Table 1 lists the first few admissible $a_1$ together with their fate.
| $a_1$ | $e_3$ (third smallest divisor) | $f(a_1)$ | steps to fixed point |
|---|---|---|---|
| 6 | – | 6 | 0 |
| 18 | 6 | 18 | 0 |
| 42 | 6 | 42 | 0 |
| 54 | 6 | 54 | 0 |
| 66 | 6 | 66 | 0 |
| 72 | 4 | 78 | 1 |
| 78 | 6 | 78 | 0 |
| 102 | 6 | 102 | 0 |
| 114 | 6 | 114 | 0 |
| 126 | 6 | 126 | 0 |
| 138 | 6 | 138 | 0 |
| 162 | 6 | 162 | 0 |
| 174 | 6 | 174 | 0 |
| 186 | 6 | 186 | 0 |
| 198 | 6 | 198 | 0 |
| 216 | 4 | 234 | 1 |
| 222 | 6 | 222 | 0 |
| 234 | 6 | 234 | 0 |
| 246 | 6 | 246 | 0 |
| 258 | 6 | 258 | 0 |
The complete data up to $20000$ is available upon request.
Let $N$ be a multiple of $6$. Write $N=6k$ and let $d=e_3$ be its third smallest divisor larger than $1$. Because $2$ and $3$ always divide $N$, we have $d\ge 4$. The value of $d$ determines the behaviour of $f$.
Case $d=6$. Then $N$ itself is a fixed point by (1).

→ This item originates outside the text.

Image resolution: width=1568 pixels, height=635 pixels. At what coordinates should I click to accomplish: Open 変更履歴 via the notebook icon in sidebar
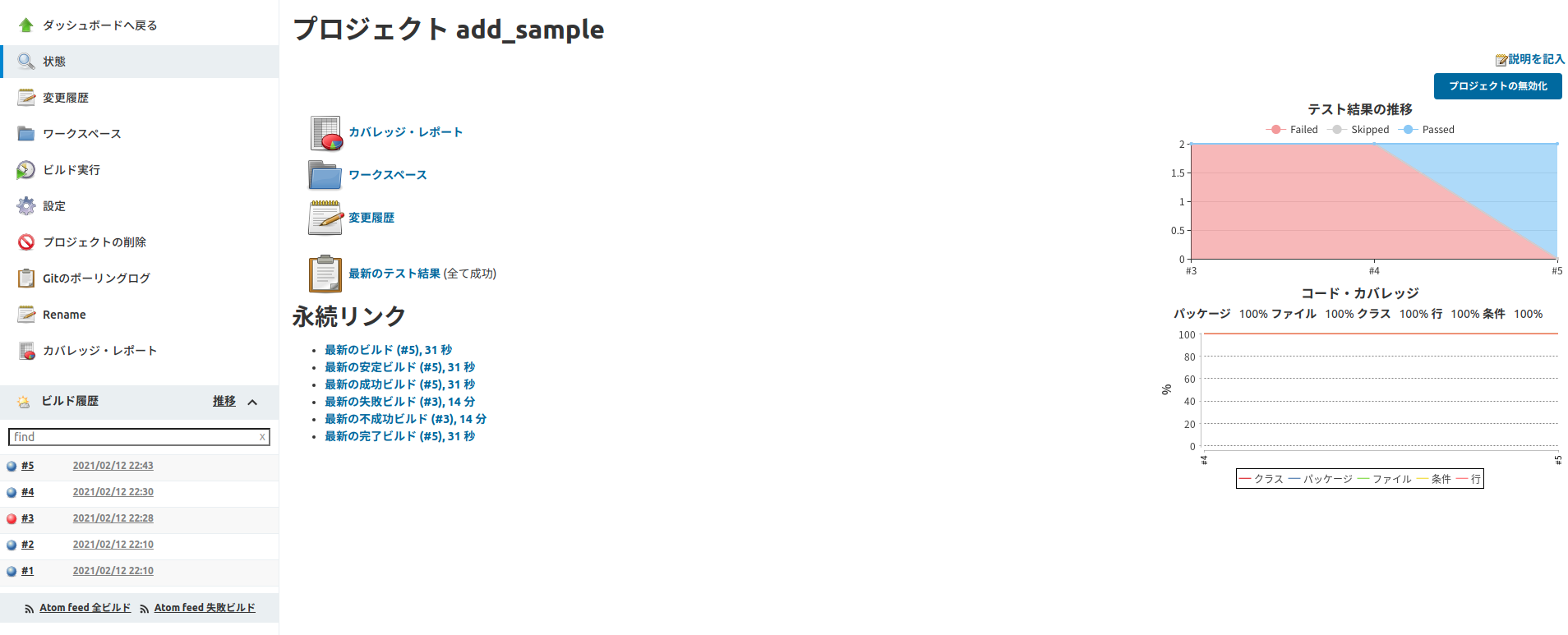point(25,97)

Case $d=4$. Necessarily $4\mid N$, so $N$ is divisible by $12$. Write $N=12m$. A short computation gives [ f(N)=13m. \tag{2} ] For $f(N)$ to be divisible by $6$ (a necessary condition for staying inside the admissible set) we need $13m\equiv 0\pmod 6$, i.e. $m\equiv 0\pmod 6$. Hence $N$ must be a multiple of $72$. Conversely, if $N=72t$ then $f(N)=78t$. One checks that $78t$ satisfies (1) precisely when $t$ is odd and not divisible by $5$; in that case $78t$ is a fixed point. Thus the admissible numbers with $d=4$ are exactly those of the form $N=72t$ where $t$ is odd and $5\nmid t$. This explains the examples $72, 216, 504, 648, \dots$
Case $d=5$. Then $5\mid N$ and $N=30m$. Formula (2) becomes $f(N)=31m$. Divisibility by $6$ forces $m\equiv 0\pmod 6$, i.e. $N$ a multiple of $180$. However $31m$ can never satisfy (1) because $31m$ is always divisible by $31$ (a prime $\ge5$) and therefore cannot be a fixed point. Consequently numbers with $d=5$ never belong to the basin of attraction; indeed they all quickly reach a number with fewer than three proper divisors.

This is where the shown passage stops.